Gonzalo Eduardo Robles García (Santiago, April 22, 1952), is a Chilean film, theater and television actor and comedian.

==Biography==

Robles studied at Colegio San Ignacio. Later he started a career in Civil Construction at the Pontificia Universidad Católica de Chile, but withdrew to enter the School of Theater at the University of Chile.

He was married to the actress Coca Guazzini with whom he had his son Camilo, later in another relationship he had his children Antonio and Concepción. He is currently married to film director Tatiana Gaviola.

He was a founding member of the Teatro Imagen Company. He has acted in more than 30 theatrical works, among them "The raw, the cooked, the rotten", "The last train", "You called yourself Rosicler", "The kiss of the spider woman", "Pachamama", "Neruda", "A perfectly ridiculous being", "Machísimo", "Delinquent and bipolar", "Our women".

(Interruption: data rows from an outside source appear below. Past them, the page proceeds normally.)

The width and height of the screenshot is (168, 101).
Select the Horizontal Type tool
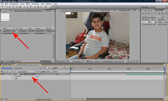tap(30, 7)
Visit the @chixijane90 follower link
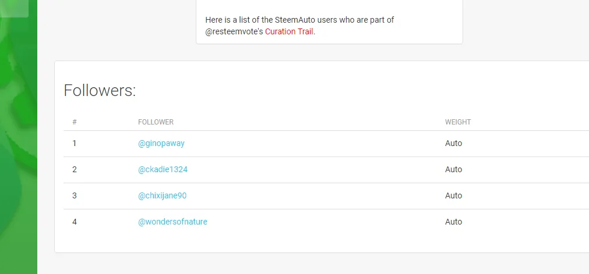The width and height of the screenshot is (589, 274). pos(162,195)
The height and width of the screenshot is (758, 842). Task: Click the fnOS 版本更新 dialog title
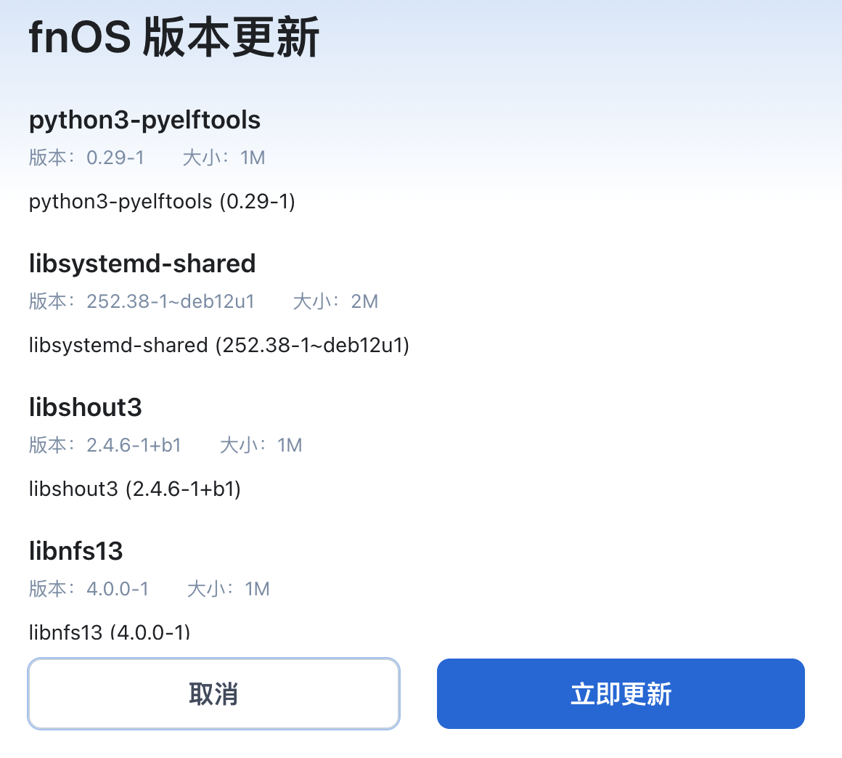click(x=174, y=38)
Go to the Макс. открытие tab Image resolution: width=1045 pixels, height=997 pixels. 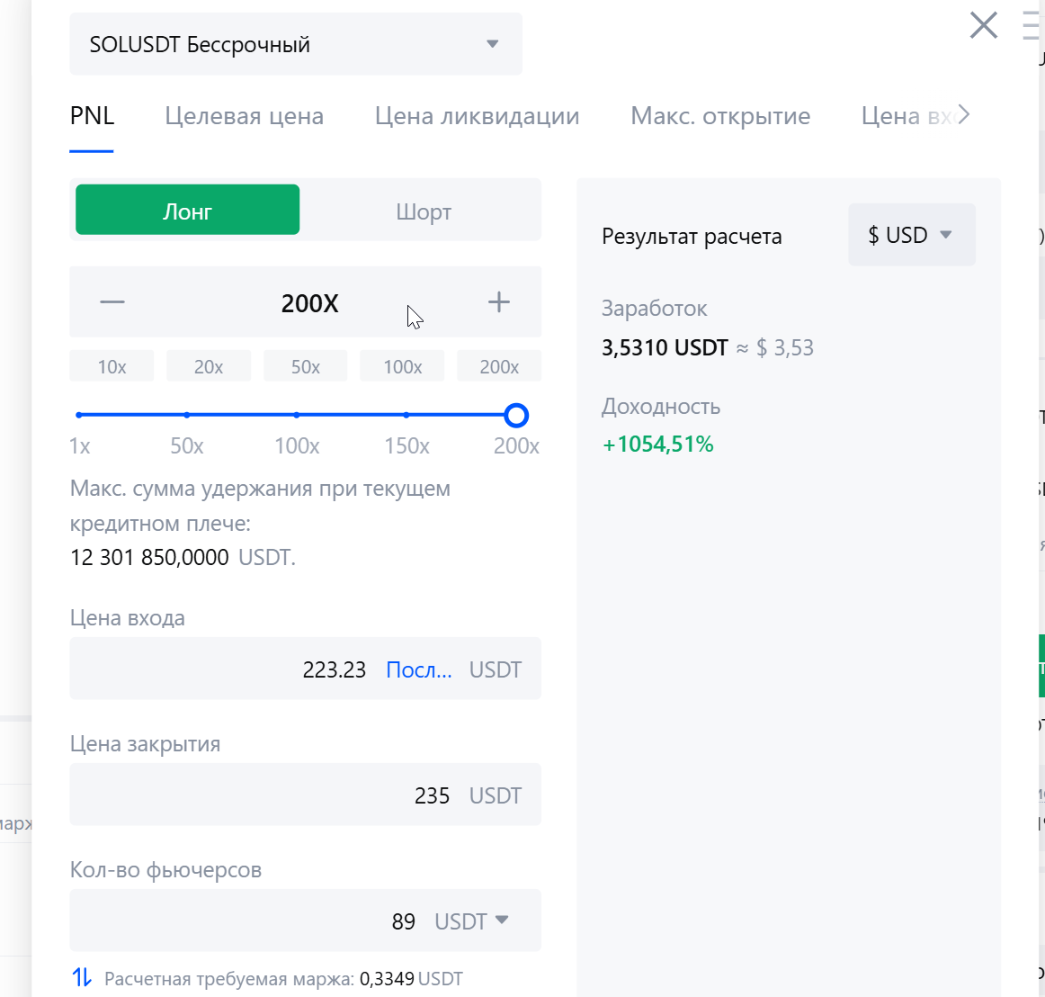point(720,116)
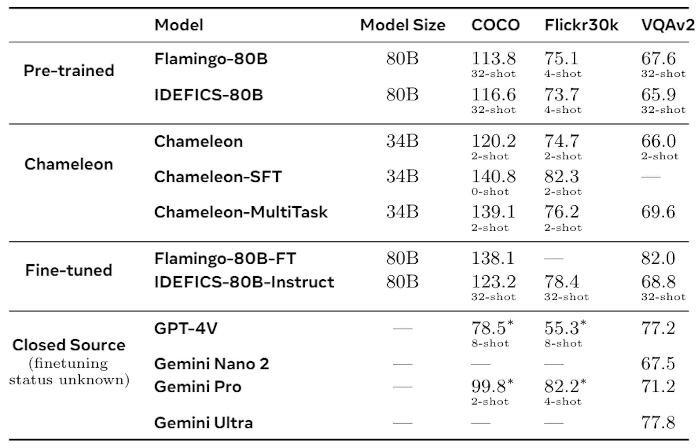Select the Flamingo-80B model name

pyautogui.click(x=211, y=59)
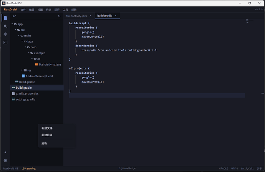This screenshot has width=265, height=172.
Task: Collapse the app folder
Action: [x=12, y=24]
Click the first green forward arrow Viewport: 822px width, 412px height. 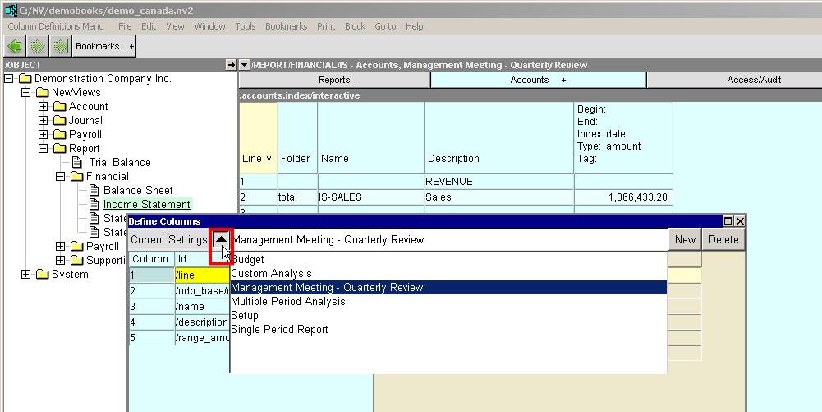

In cinema, Robles has acted in 11 films including: Latent Image, The Magnetic Tree, Stretched out looking at the stars, and The verses of oblivion. On television, he has been part of the film-making and acting team of comedy shows such as Los Eguiguren, De chincol a jote, Jaguar you, Na´que ver con Chile and Mi tío y yo.

Robles has acted in 10 seasons of Teatro en Chilevisión. In TV series: Reporteras, Los Cárcamo, Infieles, Mis años Grossos and the highly praised Los 80. He has participated in more than 18 TV soap productions, among which are: La Madrastra, La Señora, Las Herederas, Rojo y Miel, Playa Salvaje, Vivir con 10, Mala Conducta, El amor lo manejo yo, Matriarcas and Un diablo con ángel.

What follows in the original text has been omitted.